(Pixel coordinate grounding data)
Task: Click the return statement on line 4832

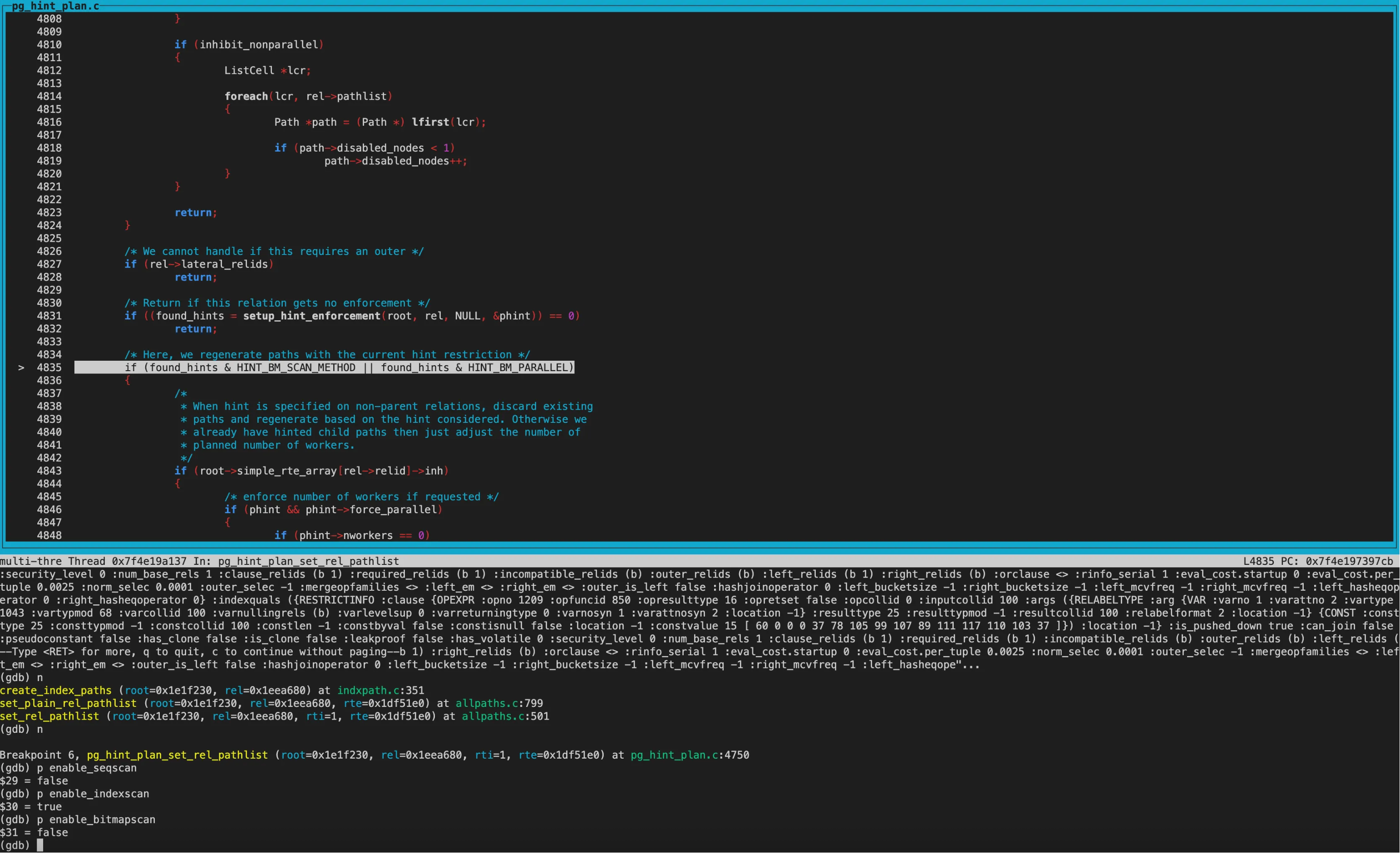Action: coord(195,329)
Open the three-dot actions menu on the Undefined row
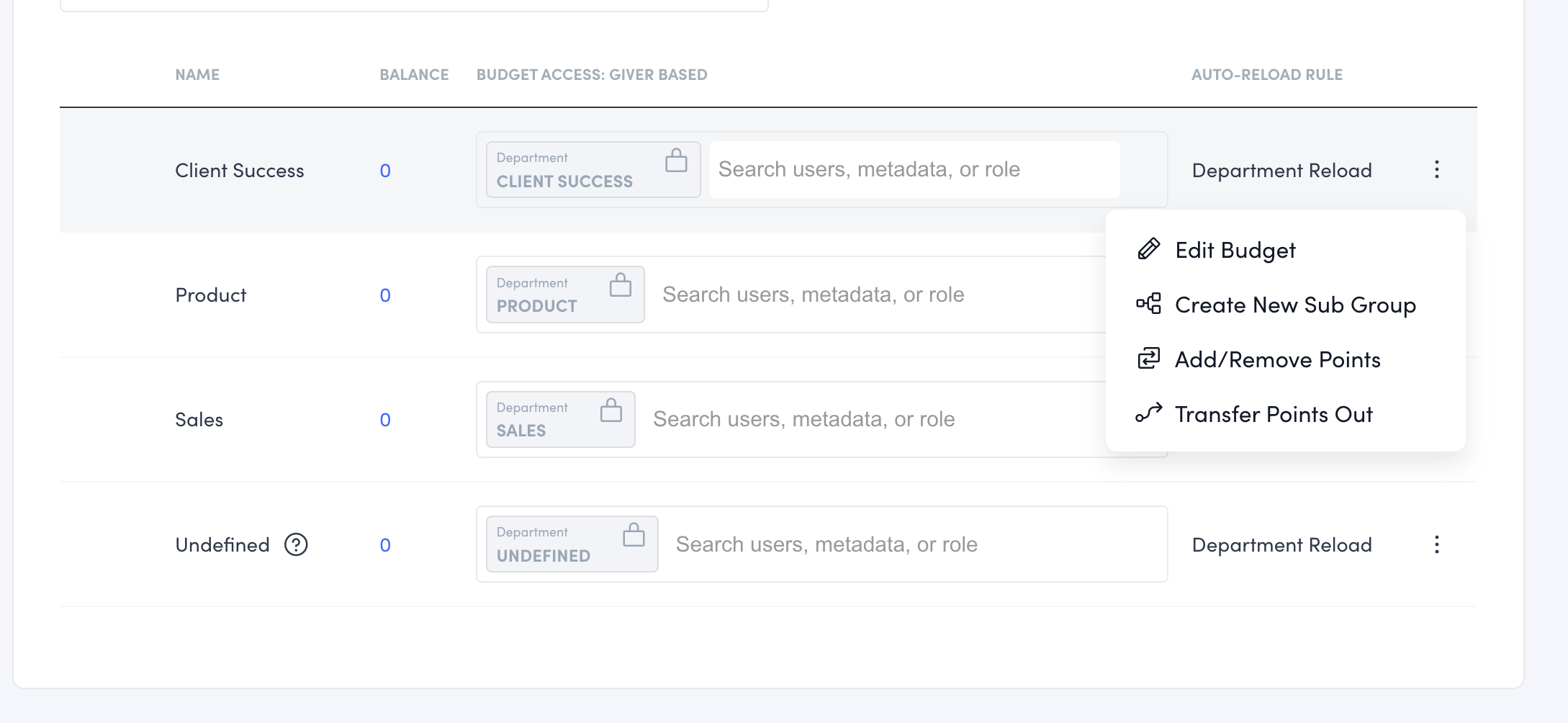The width and height of the screenshot is (1568, 723). tap(1437, 544)
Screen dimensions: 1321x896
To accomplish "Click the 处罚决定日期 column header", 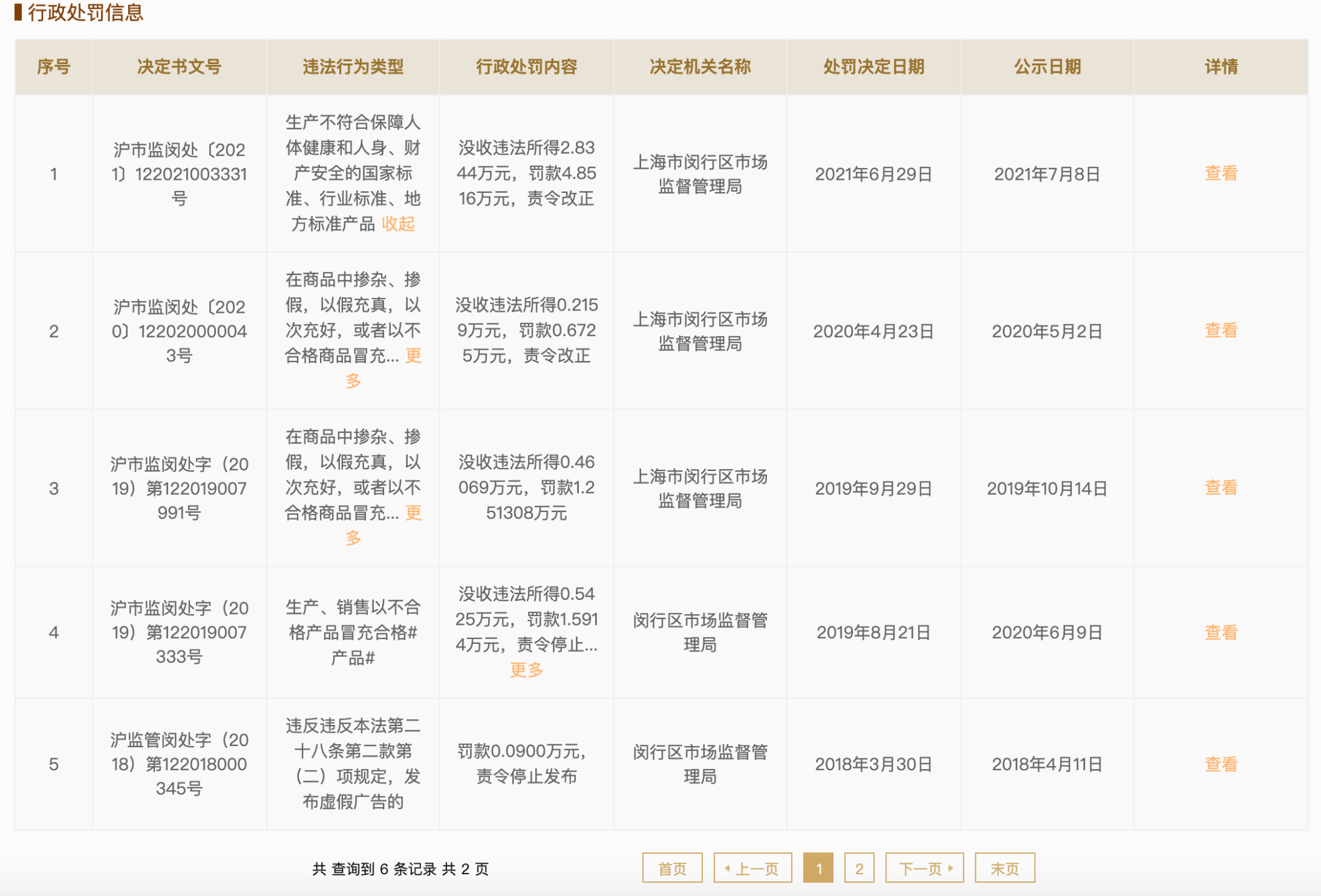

## TASK BRIEF
All lines above are to be restated word for word, with pictures excluded.

## PROBLEM SOLUTION
Task: Click the return statement on line 4832

Action: coord(195,329)
Open the three-dot actions menu on the Undefined row
The width and height of the screenshot is (1568, 723). tap(1437, 544)
Screen dimensions: 1321x896
To accomplish "Click the 处罚决定日期 column header", 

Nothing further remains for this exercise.